Records for locating displayed items
<<<<

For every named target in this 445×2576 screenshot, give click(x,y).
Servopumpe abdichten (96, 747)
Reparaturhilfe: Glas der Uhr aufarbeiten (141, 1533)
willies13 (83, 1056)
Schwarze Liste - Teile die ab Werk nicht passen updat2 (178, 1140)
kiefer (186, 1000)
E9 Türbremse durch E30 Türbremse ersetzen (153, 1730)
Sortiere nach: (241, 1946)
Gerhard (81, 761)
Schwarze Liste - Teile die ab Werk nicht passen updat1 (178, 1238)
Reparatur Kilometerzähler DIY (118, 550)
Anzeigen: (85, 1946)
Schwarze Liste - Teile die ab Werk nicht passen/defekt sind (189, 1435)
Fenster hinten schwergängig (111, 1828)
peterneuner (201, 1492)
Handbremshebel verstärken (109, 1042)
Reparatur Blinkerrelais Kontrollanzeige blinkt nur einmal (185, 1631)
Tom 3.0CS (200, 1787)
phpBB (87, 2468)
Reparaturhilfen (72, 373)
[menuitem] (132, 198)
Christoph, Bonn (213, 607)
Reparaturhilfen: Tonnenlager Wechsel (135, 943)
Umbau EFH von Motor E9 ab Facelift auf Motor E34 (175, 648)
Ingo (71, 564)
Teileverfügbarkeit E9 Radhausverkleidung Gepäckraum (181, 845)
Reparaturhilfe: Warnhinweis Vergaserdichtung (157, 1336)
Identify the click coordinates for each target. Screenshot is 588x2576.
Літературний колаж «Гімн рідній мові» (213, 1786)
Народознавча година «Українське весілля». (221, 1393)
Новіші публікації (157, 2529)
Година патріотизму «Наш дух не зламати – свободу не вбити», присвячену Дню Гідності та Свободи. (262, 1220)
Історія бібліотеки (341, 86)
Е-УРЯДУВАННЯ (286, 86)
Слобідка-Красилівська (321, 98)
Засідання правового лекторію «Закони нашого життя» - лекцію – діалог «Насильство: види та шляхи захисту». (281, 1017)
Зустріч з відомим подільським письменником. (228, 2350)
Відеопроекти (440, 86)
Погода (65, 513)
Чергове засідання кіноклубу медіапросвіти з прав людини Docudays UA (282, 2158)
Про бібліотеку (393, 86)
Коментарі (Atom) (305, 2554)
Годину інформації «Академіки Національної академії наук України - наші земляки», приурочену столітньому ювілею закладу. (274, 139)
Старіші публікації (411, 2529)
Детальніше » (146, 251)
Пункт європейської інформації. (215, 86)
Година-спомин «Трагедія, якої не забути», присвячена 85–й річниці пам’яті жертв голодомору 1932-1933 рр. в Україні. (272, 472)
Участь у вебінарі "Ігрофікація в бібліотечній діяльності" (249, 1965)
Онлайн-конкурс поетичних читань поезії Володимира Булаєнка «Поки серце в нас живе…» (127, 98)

>>>>

▶ [SHORT PROBLEM]
Rewrite the stretch from the line containing "Пункт європейської інформації. (215, 86)" through the end of the items, switching "вебінарі" to "семінарі" and leaving everything else unchanged.

▶ [SOLUTION TO THE EXERCISE]
Пункт європейської інформації. (215, 86)
Година-спомин «Трагедія, якої не забути», присвячена 85–й річниці пам’яті жертв голодомору 1932-1933 рр. в Україні. (272, 472)
Участь у семінарі "Ігрофікація в бібліотечній діяльності" (249, 1965)
Онлайн-конкурс поетичних читань поезії Володимира Булаєнка «Поки серце в нас живе…» (127, 98)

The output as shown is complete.